Wie ist der Regressionskoeffizient der Prädiktorvariable age zu interpretieren?

Wenn die Variable age um 1 steigt, dann steigt der Wert der abhängigen Variable bp_red um 0.14, unter Berücksichtigung von drug und bmi (positive Steigung). Inhaltlich heisst das, dass die Blutdruckreduktion mit zunehmendem Alter steigt (wenn dieser Effekt linear konstant ist). Dieser Koeffizient von 0.14 unterscheidet sich statistisch signifikant von 0.


Was ist der P-Wert des gesamten Modells/ globaler F-Test?

Hier muss der P-Wert des F-Tests unten rechts im Output betrachtet werden. Dieser P-Wert testet die Null-Hypothese \(\beta_1 = \beta_2 = ... = \beta_m = 0\). Das ist gleichbedeutend mit \(R^2 = 0\).


Warum ist der Regressionskoeffizient für drug im multiplen Modell ein anderer als im simplen Modell?

Eine der beiden anderen Prädiktorvariablen age und bmi (oder beide) scheint mit der Variable drug zu korrelieren. Weil die multiple Regression als Addition der einzelnen Koeffizienten zu verstehen ist, wird dafür adjustiert. Der Koeffizient für drug von 0.533 für ist also der Koeffizient unter Berücksichtigung der Variablen age und bmi. Dieses “Berücksichtigen” ist in Studien sehr hilfreich, weil man so beispielsweise für den BMI korrigieren kann, falls dieser in den beiden Gruppen nicht gleich ist.


Schätzung der durchschnittlichen Blutdruckreduktion für folgende Person:

  • age = 60
  • bmi = 29
  • drug = “yes”

\[ \hat{y} = \hat{\beta_0} + \hat{\beta_1}drug + \hat{\beta_2}bmi + \hat{\beta_3}age \]

\[ = 5.02228+5.33377+(-0.51083)*29+0.13763*60 = 3.8 \]
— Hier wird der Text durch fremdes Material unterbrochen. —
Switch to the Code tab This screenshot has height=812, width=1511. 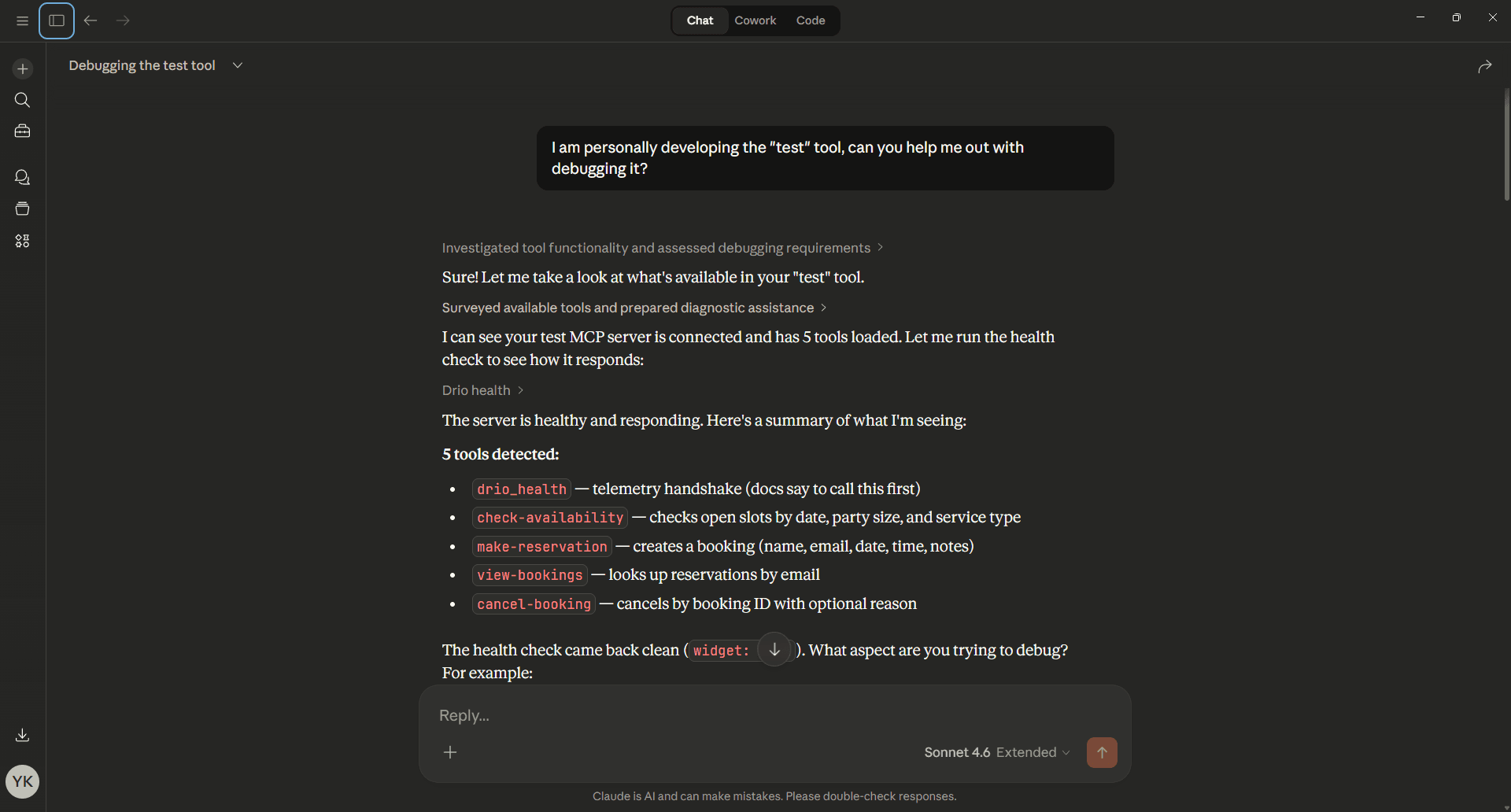810,20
In R kann man dies wie folgt tun:

predict(lm.bp.multi,
        newdata = data.frame(
          age = 60, 
          bmi = 29, 
          drug = "yes"
          )
        )
##        1 
## 3.800148

Modelldiagnostik

Aufgabe

Erstelle die nötigen diagnostischen Plots der multiplen linearen Regression und interpretiere diese.

Lösung

Wie immer schauen wir uns den Tukey-Anscombe Plot (Residuenplot) und den QQ-Plot mit den Residuen an:

par(mfrow = c(1,2)) # um zwei Grafiken nebeneinander zu erstellen
plot(lm.bp.multi, which = c(1,2))

Sowohl der TA-Plot sowie der QQ-Plot liefern keine offensichtlichen Hinweise, dass die Annahme bzgl. Homoskedastizität oder Normalverteilung der Fehler verletzt sein könnte. Der Smoother (rote Linie) im TA-Plot weist eine leichte Krümmung, konvex nach unten, auf. Dies könnte darauf hinweisen, dass age und/oder bmi nicht linear mit bp_red zusammenhängt/en, sondern dass z.B. eine quadratische Funktion besser geeignet wäre. Es ist möglich, quadratische Terme in ein Modell einzuschliessen, das Modell bleibt dennoch linear.